This was before Mama came into her true calling of the cake business, and she was still the one and only Welcome Wagon lady for Millwood. Her water broke right there on Mrs. Chauncey’s door stoop one dusty hot September afternoon, after she’d knocked on the door and Mrs. C had opened it wide. What a welcome! It was a precipitous birth, at least that’s what the doctor called it. I was coming on strong when he and the ambulance men came bursting in the door, so they let me keep on, seeing as how I was so bound and determined to be born that I was tearing up my poor mother stretched out on Mrs. C’s Oriental rug cursing my father—who was at that very moment getting fired for being surly to customers at Holcomb’s Hardware—for having planted me with his Big You Know What. She rued all the stories she had read about girls and princes. She rued the night she’d seen him across the dance floor at the fall mixer. She rued that lock of hair that had fallen over his left eye and made her yearn to smooth it back. She rued the unaccountable way her feet took her across the room to him and the way her heart shifted in her chest when she saw his poor ruined foot. So this was why he wasn’t dancing! She rued the way she’d followed my daddy right out the front door of the Millwood High School auditorium and into the sound of the cicadas. Now she rued it all, every last bit of it, right down to her toenails, which was the only part of her that wasn’t hurting.

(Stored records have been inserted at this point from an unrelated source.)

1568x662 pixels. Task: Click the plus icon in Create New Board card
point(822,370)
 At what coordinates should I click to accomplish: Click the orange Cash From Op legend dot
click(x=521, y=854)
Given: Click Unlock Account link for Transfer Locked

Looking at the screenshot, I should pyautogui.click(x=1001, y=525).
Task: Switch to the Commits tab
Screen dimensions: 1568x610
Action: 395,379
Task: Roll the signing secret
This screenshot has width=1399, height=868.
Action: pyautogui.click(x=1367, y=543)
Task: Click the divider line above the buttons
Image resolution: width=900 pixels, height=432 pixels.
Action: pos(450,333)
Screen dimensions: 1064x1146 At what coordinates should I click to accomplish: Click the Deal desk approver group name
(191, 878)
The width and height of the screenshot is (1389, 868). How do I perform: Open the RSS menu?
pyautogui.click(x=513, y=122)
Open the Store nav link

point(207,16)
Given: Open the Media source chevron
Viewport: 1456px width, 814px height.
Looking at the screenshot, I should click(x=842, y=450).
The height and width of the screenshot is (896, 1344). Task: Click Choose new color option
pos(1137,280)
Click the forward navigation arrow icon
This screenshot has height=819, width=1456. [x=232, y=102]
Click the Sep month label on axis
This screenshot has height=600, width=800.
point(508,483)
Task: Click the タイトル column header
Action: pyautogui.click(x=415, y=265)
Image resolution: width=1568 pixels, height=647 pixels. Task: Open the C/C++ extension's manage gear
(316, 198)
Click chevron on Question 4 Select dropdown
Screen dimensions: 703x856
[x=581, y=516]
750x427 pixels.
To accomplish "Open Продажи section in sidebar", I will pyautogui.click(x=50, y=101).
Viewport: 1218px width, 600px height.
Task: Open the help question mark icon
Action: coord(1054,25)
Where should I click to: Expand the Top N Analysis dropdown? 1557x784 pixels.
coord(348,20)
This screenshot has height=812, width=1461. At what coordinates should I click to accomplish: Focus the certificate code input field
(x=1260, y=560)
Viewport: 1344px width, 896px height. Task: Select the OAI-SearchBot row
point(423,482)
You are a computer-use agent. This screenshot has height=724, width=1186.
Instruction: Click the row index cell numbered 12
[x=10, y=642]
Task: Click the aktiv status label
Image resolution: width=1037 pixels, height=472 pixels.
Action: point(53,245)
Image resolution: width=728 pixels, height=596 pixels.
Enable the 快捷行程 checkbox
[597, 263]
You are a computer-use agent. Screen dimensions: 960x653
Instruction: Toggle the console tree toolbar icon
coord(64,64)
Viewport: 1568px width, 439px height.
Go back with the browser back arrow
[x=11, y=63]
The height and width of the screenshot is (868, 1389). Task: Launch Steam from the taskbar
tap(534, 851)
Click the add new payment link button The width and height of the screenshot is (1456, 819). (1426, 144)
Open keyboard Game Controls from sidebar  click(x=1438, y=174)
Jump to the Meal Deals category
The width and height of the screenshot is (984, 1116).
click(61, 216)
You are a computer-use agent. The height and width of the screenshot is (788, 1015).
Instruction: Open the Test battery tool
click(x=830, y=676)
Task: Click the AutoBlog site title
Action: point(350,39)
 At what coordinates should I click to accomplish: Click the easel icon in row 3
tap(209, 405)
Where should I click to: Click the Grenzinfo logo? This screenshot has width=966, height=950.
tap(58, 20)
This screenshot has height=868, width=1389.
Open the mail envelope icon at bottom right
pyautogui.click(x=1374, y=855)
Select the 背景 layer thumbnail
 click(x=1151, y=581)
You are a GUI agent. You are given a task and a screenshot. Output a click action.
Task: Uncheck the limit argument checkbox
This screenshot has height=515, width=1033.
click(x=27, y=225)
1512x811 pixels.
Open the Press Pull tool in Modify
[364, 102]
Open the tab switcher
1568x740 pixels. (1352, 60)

I came out a raggedy mess, trailing blood and slime. The doctor cut the cord and wrapped me tight
in a clean red-and-white-checked dish towel so that I looked like a lively loaf of bread. He plopped me down on the sofa, which Mrs. Chauncey later told people she thought was a bit much, her nice living-room rug long gone from my mother’s hemorrhaging and the sofa being almost brand-new. What kind of man was Winburn Forrest to let his wife work in that condition, anyway?
It was Mama who named me Florence. She’d come upon pictures of the city in Look magazine at the doctor’s office and thought it was the most beautiful place she’d ever seen. All that art. Mama’s name was Martha, and she believed in serious names. No Susies or Kathys or Judys or Peggy Sues. “You want a name that’s worth all this trouble,” she would say to me. She’d give her batter a thumping stir. “And don’t let anybody call you Flo.”
This was not the story my father told when he started coming into my room that May. Lying on his side, he peered at me through the shadows. I turned my head toward him because I loved to home in on his eyes. When the moon was bright, I could see my own face swimming in their soft darkness. I thought I looked beautiful, like a girl in a dream. The stories he told me were about brave Christian men who, yes siree bobtail, fought to the death like true soldiers for little girls like me and beautiful and pure women like my mother. In the early days they rode horses. White horses. He would get excited in the telling and start rubbing my belly hard. Round and round, like he was shaping a pot. One way for a while. Then the other way. Sometimes he would flop over on his back and sing “Onward Christian Soldiers marching as to war, with the cross of Jesus going on before,” sweet and low, like a lullaby.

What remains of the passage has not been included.